Strade Bianche, è trionfo di Van Aert

2 Agosto 2020

Riparte il ciclismo dopo il Covid, vittoria al belga. La Bastianelli chiude decima

SIENA. Il ciclismo si rimette in sella, dopo l’interminabile sosta provocata dalla pandemia, e regala subito emozioni, spettacolo e colore con la Strade Bianche, a Siena. Il bottino è finito nelle mani di un belga, Wout Van Aert, che si è aggiudicato la prova maschile; e in quelle di un’olandese, Annemiek Van Vleuten, che ha bissato con la maglia iridata addosso il successo dell'anno scorso.
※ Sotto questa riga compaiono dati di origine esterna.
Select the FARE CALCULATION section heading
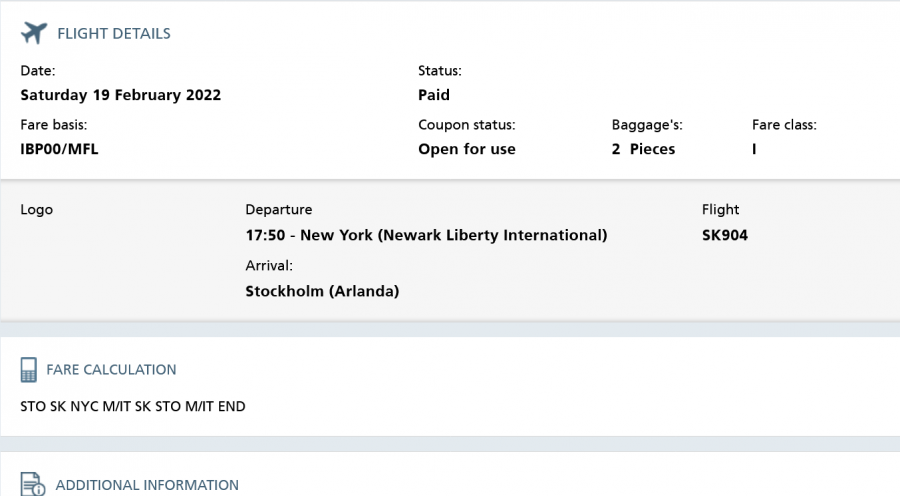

L’Italia si consola con il secondo posto del tricolore Davide Formolo, staccato di 29’’, e il quarto di Alberto Bettiol, a 1'30’’.
Van Aert ha messo a segno l’attacco vincente all’inizio dell’ultimo tratto in salita, staccando i compagni di fuga Foglsang, Bettiol, Formolo e il campione tedesco Schachmann. Il suo vantaggio è levitato con il passare dei chilometri, divenendo impossibile da azzerare a circa 3 mila metri dal traguardo di piazza del Campo. Van Aert aveva ottenuto due terzi posti nelle ultime due edizioni della Strade Bianche, che per l’Italia ha visto trionfare il solo Moreno Moser nel 2013 e che quest’anno ha assunto un’importanza assoluta, perché la prima vera, gara in linea dopo lo stop per la pandemia. Sono rimasti fuori dalla lotta per il successo alcuni big come Peter Sagan, Vincenzo Nibali, Mathieu Van der Poel o Julien Alaphilippe, che aveva vinto l’anno scorso.
In campo femminile l’incertezza ha regnato fino agli ultimissimi km, poi la Van Vleuten ha preso in mano il comando delle operazioni, facendo valere la propria forza nei confronti di Mavi Garcia, che a lungo era stata in fuga. All’Italia sono rimaste le briciole, ovvero il 5° posto di Elisa Longo Borghini e il 10° di Marta Bastianelli.